Assignment:
Provide again, from the entries below, every line from the one containing "Click the Detail link under the heading" through the one containing "Viewport: 894px width, 654px height.", exactly as written, and no other line.

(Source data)
*** Begin section ***

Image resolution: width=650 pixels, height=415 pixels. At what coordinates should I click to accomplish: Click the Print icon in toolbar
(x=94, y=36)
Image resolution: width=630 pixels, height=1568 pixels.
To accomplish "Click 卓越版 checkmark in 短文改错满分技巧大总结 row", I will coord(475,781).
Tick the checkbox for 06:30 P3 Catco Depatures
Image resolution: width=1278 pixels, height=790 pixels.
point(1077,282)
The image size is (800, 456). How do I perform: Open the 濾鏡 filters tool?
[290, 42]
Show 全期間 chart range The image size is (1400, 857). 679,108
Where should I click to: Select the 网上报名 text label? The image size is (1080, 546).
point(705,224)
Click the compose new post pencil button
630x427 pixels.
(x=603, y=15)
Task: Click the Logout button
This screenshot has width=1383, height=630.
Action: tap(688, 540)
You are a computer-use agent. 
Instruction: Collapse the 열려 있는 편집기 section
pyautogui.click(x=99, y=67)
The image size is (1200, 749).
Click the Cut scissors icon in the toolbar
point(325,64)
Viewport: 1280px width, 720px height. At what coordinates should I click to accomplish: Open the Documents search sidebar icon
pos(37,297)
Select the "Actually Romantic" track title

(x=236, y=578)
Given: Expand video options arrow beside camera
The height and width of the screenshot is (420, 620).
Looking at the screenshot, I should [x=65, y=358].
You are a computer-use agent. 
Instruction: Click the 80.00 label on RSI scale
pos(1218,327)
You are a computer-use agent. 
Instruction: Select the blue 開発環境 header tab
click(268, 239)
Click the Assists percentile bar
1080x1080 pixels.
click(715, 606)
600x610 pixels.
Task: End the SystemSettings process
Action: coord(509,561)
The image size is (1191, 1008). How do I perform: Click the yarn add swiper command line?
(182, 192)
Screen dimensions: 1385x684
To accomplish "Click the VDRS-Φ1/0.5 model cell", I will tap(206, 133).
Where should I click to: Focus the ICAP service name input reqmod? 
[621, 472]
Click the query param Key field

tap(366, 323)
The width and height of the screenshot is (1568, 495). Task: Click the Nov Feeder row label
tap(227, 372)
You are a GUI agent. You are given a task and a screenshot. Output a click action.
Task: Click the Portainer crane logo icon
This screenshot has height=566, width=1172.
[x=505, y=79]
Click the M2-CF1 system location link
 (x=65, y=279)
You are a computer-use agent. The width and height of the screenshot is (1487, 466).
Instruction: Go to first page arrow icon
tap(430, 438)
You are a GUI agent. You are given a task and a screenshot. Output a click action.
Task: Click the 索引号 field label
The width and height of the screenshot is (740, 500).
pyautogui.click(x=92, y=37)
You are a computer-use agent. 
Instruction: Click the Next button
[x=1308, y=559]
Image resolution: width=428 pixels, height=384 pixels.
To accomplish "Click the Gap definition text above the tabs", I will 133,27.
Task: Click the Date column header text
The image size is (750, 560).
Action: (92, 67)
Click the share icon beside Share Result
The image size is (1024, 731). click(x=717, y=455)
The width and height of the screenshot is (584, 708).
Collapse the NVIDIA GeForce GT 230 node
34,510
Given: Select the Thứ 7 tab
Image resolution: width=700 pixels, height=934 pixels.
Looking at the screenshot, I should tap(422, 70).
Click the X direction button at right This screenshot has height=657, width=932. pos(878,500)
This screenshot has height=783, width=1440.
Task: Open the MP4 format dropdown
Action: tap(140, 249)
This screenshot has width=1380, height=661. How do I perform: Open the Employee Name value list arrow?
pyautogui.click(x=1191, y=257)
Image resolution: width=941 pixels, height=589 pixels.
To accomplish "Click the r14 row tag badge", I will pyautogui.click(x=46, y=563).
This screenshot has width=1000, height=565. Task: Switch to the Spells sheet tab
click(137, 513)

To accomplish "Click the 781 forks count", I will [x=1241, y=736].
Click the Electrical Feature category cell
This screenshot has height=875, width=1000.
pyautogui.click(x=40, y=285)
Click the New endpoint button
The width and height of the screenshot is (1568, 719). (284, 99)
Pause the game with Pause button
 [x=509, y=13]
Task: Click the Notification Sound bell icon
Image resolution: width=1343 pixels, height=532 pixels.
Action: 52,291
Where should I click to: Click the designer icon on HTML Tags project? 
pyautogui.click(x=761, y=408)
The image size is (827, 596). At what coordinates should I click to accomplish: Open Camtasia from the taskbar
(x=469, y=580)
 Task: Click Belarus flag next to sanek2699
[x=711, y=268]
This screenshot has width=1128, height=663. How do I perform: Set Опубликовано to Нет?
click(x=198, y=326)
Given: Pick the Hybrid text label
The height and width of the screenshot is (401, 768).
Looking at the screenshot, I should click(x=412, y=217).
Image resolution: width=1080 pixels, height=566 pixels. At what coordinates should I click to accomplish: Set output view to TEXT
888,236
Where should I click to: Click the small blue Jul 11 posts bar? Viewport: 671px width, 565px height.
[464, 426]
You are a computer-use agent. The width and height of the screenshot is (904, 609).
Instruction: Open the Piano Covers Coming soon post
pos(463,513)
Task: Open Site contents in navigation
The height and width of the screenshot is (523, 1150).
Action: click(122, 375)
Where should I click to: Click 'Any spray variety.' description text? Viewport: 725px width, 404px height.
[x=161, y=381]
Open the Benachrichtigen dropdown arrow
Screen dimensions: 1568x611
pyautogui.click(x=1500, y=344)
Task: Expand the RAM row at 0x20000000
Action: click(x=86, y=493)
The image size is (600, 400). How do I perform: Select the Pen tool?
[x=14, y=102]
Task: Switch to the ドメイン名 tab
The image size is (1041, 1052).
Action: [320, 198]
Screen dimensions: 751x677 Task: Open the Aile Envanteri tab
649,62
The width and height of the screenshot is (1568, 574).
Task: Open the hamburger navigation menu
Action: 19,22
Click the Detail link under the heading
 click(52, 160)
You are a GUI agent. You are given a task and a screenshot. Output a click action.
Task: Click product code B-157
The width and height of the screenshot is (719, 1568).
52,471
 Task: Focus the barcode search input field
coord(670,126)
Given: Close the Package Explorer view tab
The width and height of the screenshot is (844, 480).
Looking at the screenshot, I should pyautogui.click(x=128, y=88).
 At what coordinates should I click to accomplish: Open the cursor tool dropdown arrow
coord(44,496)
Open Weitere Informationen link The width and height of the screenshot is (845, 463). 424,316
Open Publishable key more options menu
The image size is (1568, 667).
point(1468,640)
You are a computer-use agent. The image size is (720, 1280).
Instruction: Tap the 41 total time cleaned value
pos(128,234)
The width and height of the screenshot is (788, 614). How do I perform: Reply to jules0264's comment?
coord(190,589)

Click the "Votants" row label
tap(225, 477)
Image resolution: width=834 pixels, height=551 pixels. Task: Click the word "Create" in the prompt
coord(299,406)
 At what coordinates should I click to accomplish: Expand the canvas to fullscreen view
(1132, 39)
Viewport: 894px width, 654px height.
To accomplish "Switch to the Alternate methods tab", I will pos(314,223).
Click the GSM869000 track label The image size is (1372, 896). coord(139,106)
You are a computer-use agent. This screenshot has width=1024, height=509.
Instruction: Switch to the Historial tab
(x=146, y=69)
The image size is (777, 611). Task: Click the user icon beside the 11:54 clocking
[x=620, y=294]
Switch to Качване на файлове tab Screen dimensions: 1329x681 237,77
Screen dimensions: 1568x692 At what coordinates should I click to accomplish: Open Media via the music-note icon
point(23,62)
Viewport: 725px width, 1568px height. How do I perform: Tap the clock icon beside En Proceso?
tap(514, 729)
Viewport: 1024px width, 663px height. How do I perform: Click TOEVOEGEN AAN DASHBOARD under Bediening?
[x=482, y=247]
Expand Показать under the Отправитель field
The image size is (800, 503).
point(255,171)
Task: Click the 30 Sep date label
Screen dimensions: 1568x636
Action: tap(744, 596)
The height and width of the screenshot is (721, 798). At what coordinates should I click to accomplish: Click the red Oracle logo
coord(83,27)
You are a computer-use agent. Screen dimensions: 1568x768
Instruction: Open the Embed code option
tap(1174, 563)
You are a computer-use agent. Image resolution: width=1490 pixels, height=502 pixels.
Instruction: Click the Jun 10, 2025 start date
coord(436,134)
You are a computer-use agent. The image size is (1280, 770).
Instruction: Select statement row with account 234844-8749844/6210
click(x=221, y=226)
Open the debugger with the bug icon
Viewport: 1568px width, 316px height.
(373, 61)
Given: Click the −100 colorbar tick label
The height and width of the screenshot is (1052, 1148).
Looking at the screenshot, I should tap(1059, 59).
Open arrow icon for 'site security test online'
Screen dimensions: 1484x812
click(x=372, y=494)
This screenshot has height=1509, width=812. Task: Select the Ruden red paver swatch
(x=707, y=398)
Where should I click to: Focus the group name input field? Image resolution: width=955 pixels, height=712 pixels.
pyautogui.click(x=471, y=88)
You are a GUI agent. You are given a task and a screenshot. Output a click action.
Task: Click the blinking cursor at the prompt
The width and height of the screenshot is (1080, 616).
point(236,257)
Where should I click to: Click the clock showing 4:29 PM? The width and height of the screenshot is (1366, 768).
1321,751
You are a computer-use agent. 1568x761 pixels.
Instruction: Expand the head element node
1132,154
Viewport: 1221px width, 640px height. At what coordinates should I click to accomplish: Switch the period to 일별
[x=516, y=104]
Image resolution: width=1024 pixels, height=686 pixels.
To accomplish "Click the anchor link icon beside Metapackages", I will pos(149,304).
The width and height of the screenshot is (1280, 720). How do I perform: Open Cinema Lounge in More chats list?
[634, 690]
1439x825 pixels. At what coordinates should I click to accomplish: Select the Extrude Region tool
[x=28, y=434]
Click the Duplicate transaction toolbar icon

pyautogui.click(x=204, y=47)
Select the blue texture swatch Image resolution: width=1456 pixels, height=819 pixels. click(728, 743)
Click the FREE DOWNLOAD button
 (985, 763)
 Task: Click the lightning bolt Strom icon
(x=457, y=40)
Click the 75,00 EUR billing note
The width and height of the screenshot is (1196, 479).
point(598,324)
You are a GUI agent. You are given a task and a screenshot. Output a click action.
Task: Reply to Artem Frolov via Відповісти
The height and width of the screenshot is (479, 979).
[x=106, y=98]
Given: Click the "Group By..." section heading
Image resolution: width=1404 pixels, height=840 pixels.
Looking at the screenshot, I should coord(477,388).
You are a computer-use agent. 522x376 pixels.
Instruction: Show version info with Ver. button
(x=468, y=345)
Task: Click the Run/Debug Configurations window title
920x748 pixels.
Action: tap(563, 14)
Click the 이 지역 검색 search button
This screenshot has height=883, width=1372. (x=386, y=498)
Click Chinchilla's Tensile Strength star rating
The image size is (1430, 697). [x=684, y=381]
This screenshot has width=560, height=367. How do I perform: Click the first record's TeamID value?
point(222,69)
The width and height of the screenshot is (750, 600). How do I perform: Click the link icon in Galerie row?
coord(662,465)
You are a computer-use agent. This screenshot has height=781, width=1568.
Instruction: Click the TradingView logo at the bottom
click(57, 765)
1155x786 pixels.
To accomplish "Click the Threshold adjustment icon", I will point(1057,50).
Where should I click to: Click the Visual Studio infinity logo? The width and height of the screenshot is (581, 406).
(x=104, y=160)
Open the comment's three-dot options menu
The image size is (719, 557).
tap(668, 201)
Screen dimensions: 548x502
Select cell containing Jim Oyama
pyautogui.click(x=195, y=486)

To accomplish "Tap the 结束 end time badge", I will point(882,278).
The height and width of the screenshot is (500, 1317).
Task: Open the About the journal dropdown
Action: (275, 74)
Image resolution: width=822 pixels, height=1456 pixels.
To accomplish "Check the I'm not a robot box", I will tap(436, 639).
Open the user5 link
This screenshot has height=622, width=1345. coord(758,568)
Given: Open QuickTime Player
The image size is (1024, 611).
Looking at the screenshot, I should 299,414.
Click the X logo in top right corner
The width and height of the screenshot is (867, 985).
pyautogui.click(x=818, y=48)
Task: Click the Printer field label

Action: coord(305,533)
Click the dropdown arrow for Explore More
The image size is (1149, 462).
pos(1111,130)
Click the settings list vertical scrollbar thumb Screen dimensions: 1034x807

*** End section ***

Result of the task:
Click the Detail link under the heading
 click(52, 160)
You are a GUI agent. You are given a task and a screenshot. Output a click action.
Task: Click product code B-157
The width and height of the screenshot is (719, 1568).
52,471
 Task: Focus the barcode search input field
coord(670,126)
Given: Close the Package Explorer view tab
The width and height of the screenshot is (844, 480).
Looking at the screenshot, I should pyautogui.click(x=128, y=88).
 At what coordinates should I click to accomplish: Open the cursor tool dropdown arrow
coord(44,496)
Open Weitere Informationen link The width and height of the screenshot is (845, 463). 424,316
Open Publishable key more options menu
The image size is (1568, 667).
point(1468,640)
You are a computer-use agent. The image size is (720, 1280).
Instruction: Tap the 41 total time cleaned value
pos(128,234)
The width and height of the screenshot is (788, 614). How do I perform: Reply to jules0264's comment?
coord(190,589)

Click the "Votants" row label
tap(225, 477)
Image resolution: width=834 pixels, height=551 pixels. Task: Click the word "Create" in the prompt
coord(299,406)
 At what coordinates should I click to accomplish: Expand the canvas to fullscreen view
(1132, 39)
Viewport: 894px width, 654px height.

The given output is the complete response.